I haven't had much reason to return to California City since I first visited in 2010.
After all, there's not a whole lot there.
But on a clear Saturday morning after the wettest winter weather I've experienced since moving to Southern California in 2011, it seemed like a good idea to drive a couple of hours north to the Mojave Desert...
I'd been daunted by the dirt roads, the not knowing exactly where to go or what I'd find when I got there...
...but the event listing promised meet and greets with actual desert tortoises, which I figured would be more than I'd find out there on my own.
There's an adoption program for tortoises who, for one reason or another, wouldn't survive out in the wild on their own—from itty bitty ones (just a year or two old) to the big adults (anywhere from 30 to 50 years old, although they can live to 80).
The preservation of the desert tortoise and its habitat in this area—more than 40 square miles—has been a joint effort primarily between the Bureau of Land Management, California Department of Fish and Game (now Wildlife), Desert Tortoise Preserve Committee (founded in 1974), and The Nature Conservancy.
creosote
The current preserve is surrounded by OHV trails—but it's been fenced in since 1979, protecting it from vehicular traffic.

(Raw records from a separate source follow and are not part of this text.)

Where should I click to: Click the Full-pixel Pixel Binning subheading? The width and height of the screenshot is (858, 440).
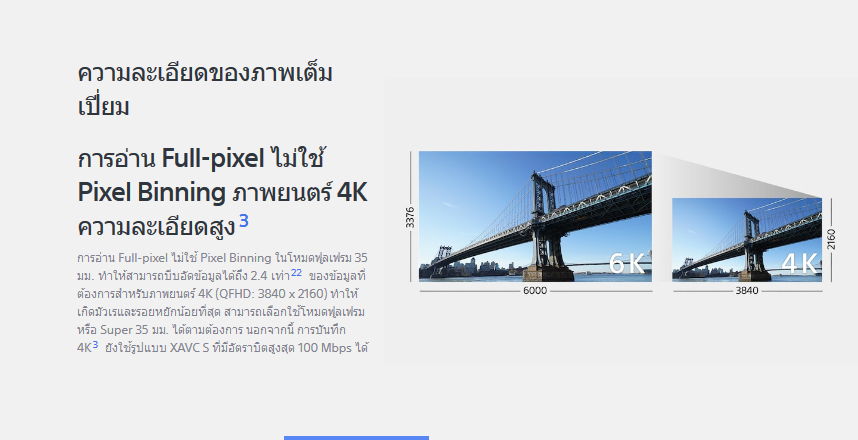pyautogui.click(x=223, y=192)
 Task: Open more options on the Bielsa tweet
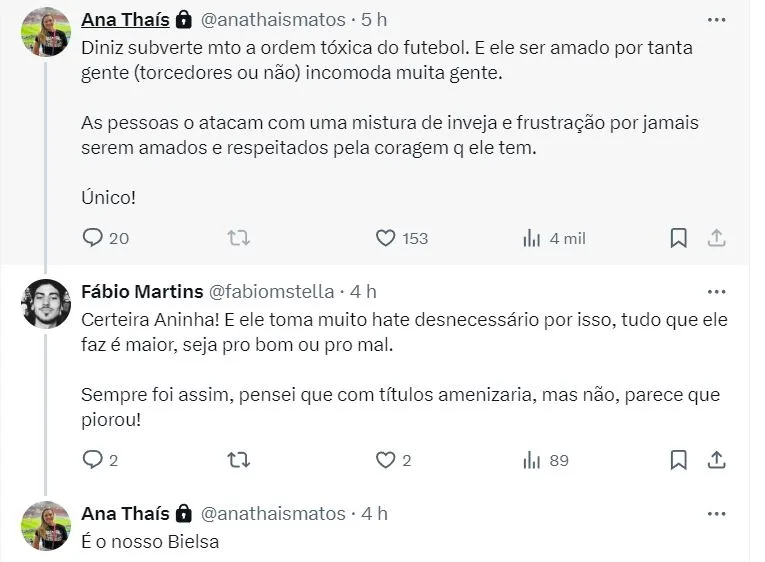pos(716,514)
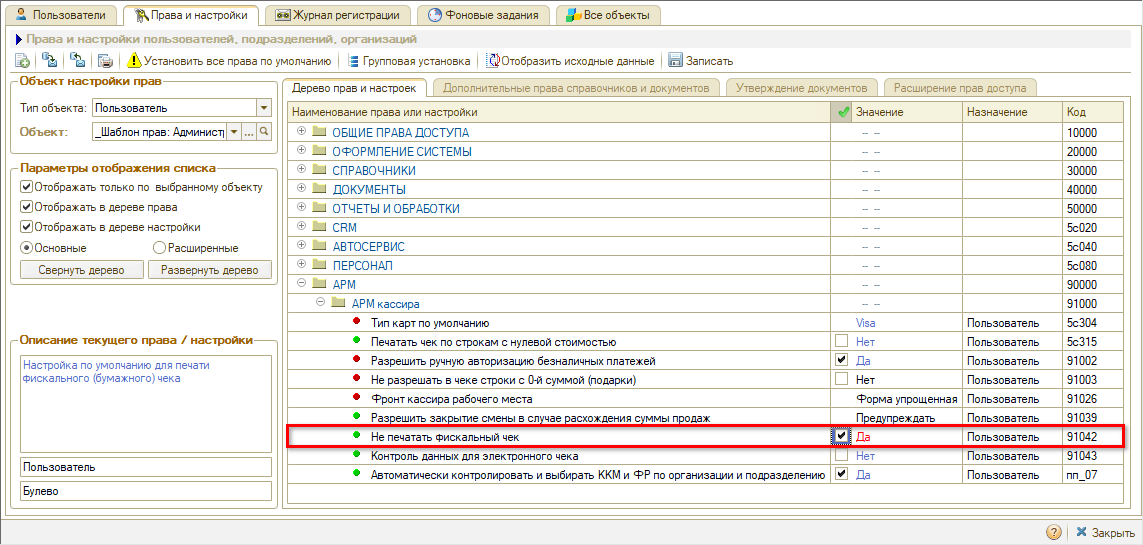Click Отобразить исходные данные refresh icon

[x=492, y=61]
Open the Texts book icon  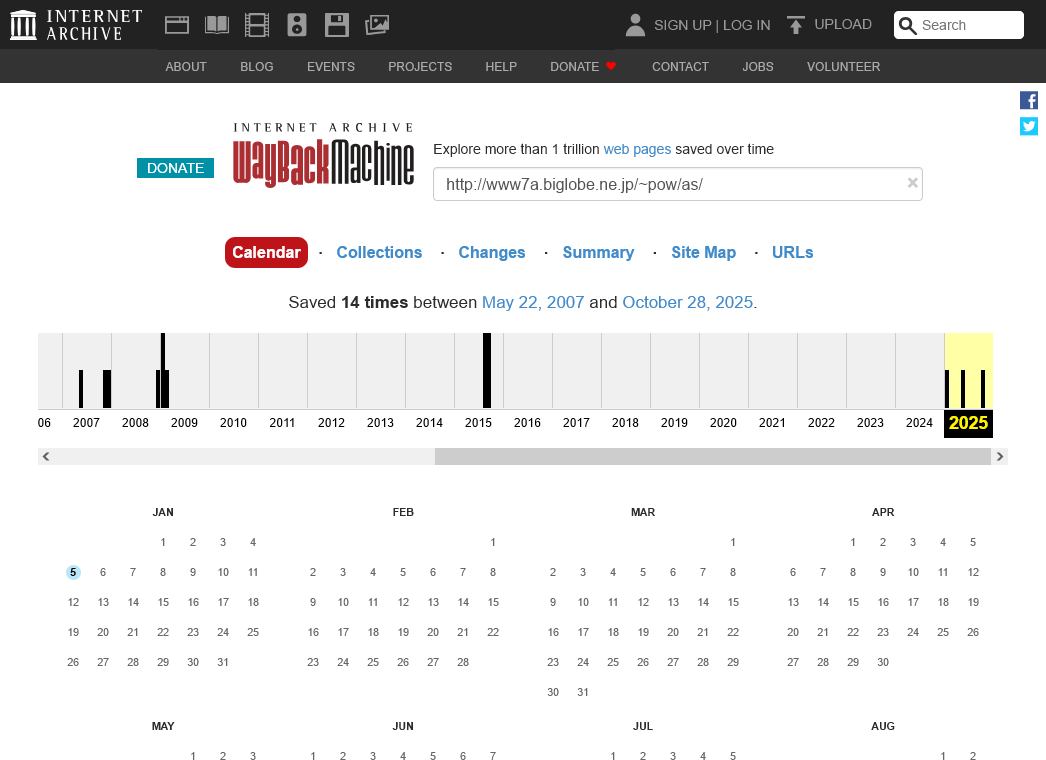coord(217,25)
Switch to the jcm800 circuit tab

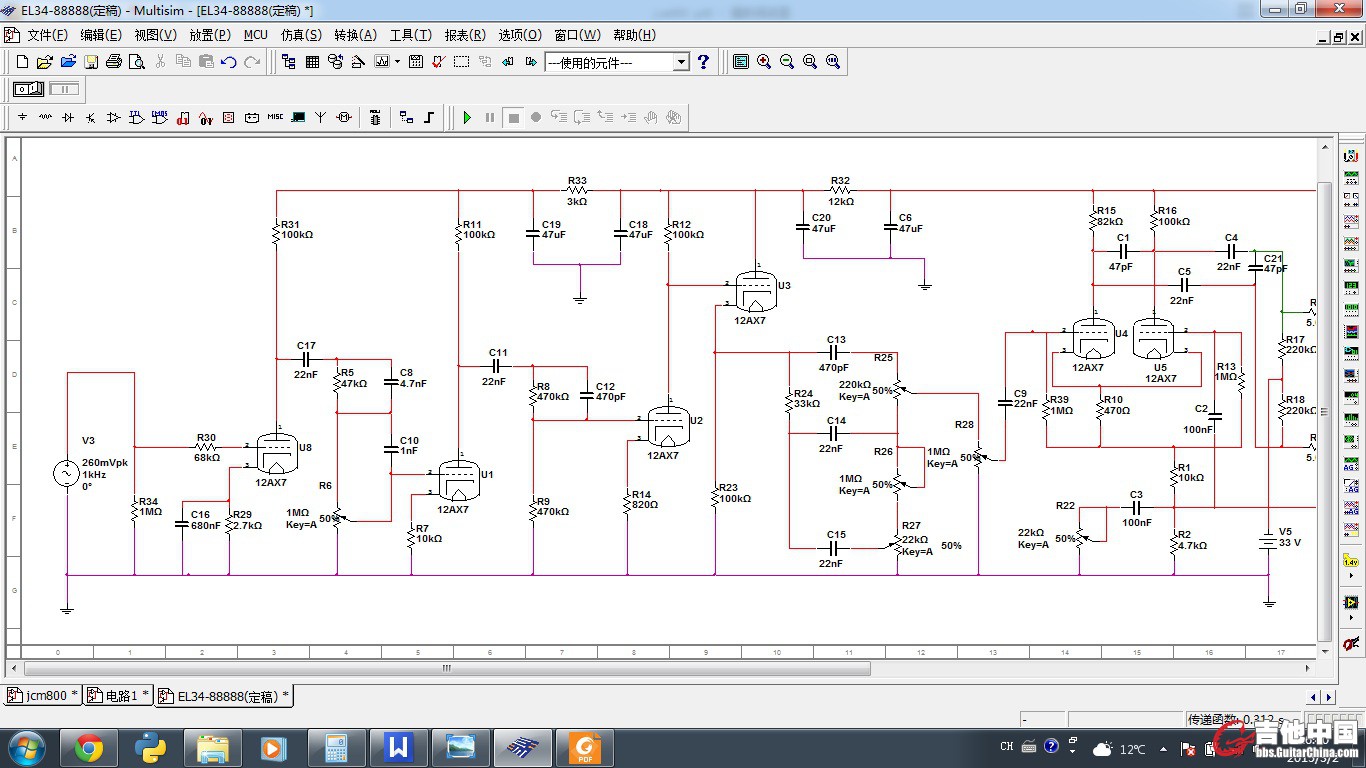tap(42, 696)
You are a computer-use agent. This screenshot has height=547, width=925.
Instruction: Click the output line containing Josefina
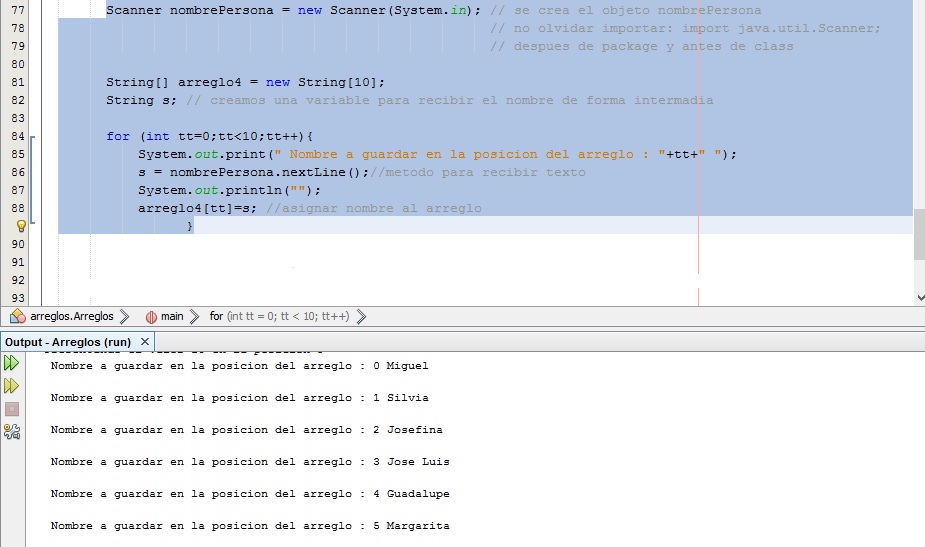246,430
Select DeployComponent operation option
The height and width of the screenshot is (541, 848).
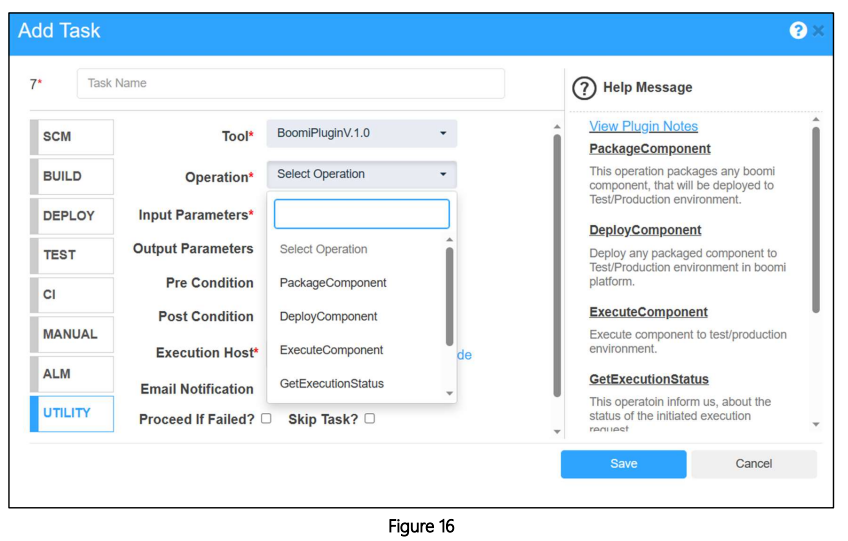click(328, 316)
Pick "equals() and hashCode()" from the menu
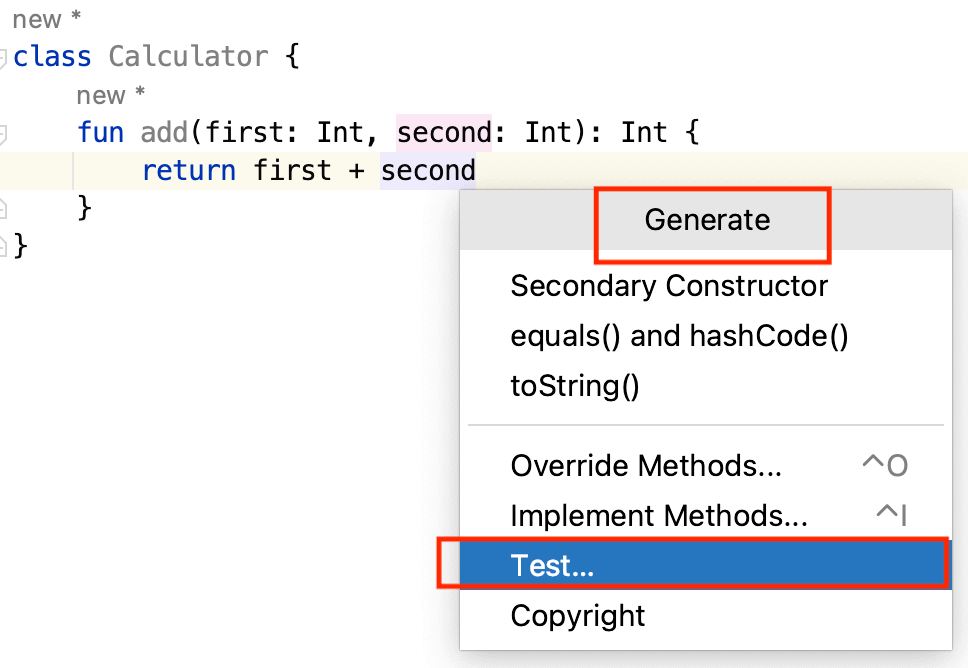 coord(678,336)
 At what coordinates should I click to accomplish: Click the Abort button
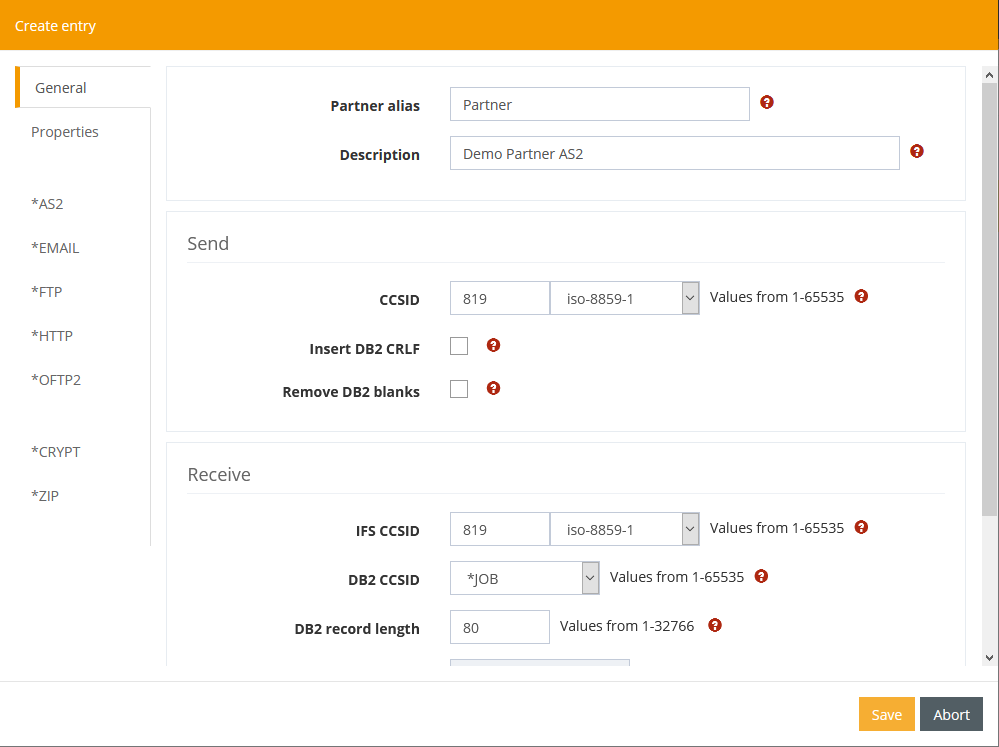click(x=951, y=714)
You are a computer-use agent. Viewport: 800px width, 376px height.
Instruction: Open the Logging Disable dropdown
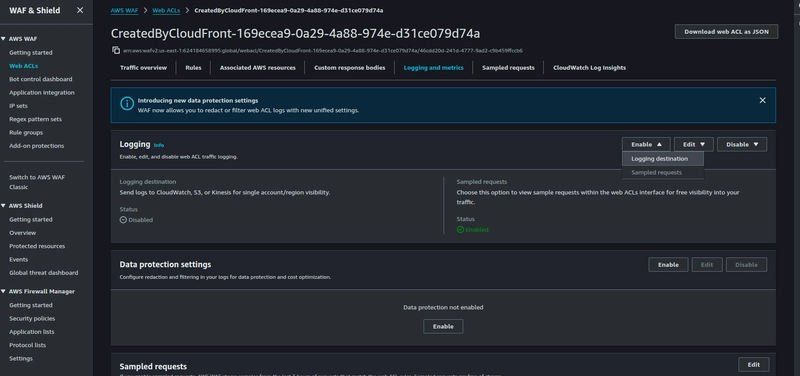click(x=742, y=144)
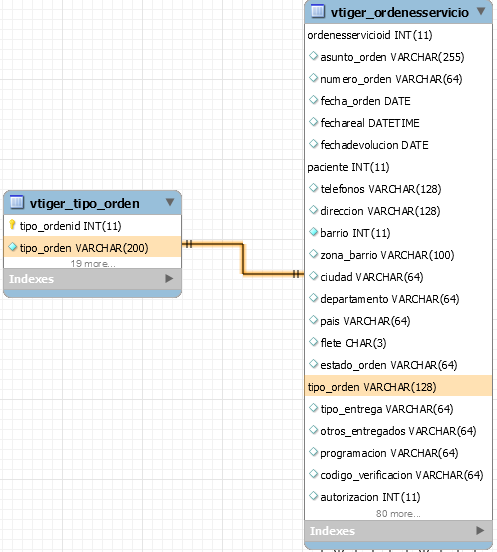Click the diamond icon next to tipo_orden VARCHAR(200)
The width and height of the screenshot is (497, 552).
pyautogui.click(x=12, y=247)
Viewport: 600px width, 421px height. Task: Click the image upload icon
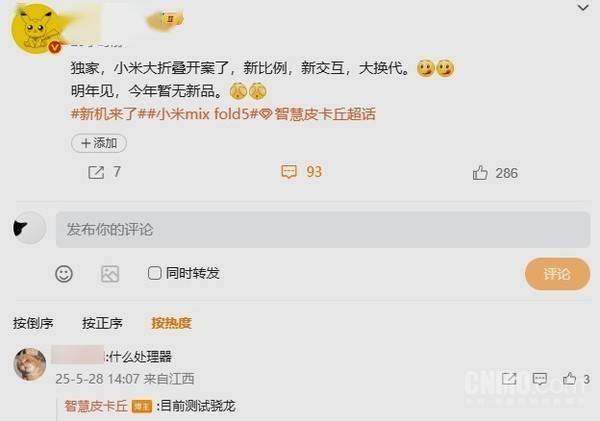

bush poppy or little gold poppy?
Much of the area was used for sheep grazing until 1993. There were lots of plans to try to mine for minerals here.
Fremont's phacelia
But through a patchwork of private land acquisitions and transferals of ownership, piece by piece and bit by bit, this section of the Mojave Desert has been returned to a more "natural" state—which is probably why this is one of the few (if not only) places where desert tortoise populations are actually increasing.
But there are still more parcels to buy in this "Area of Critical Environmental Concern"—and there's still more research on the tortoise to be conducted in this designated "Research Natural Area."
Desert tortoises have a lot of odds stacked against them—for instance, not breeding until they're 15 to 20 years old, their eggs vulnerable to predation by hungry ravens. On a federal and state level, they're considered a "threatened" species (although there's a movement to increase their threat level one notch to "endangered").
But clearly, this preserve is doing something right.
During my visit, I walked three of the four loops: the Main Loop, the Plant Loop, and the Animal Loop. (I never found a fourth loop.)
There are over 200 species of plants at the Desert Tortoise Research Natural Area—many of which provides either food or habitat/shelter (or both) for the tortoises.
Other plants, like the peach thorn (Lycium cooperi), help sustain other desert wildlife, like birds.
And it was a good time to visit, with so many spring wildflowers already in bloom, like yellow fiddlenecks...
...lacy phacelia...
...leafy-stemmed coreopsis...
...and Layne locoweed (a tortoise favorite).
Although, true to my suspicions, I didn't see any tortoises out on my hike (and, in fact, have only ever seen one out in the wild), I did find a tortoise-shaped hole which I suppose must be a burrow for a little one. (That being said, there are plenty of animals that like to occupy vacant burrows, not the least of which is the burrowing owl, which is also found at the desert tortoise preserve.)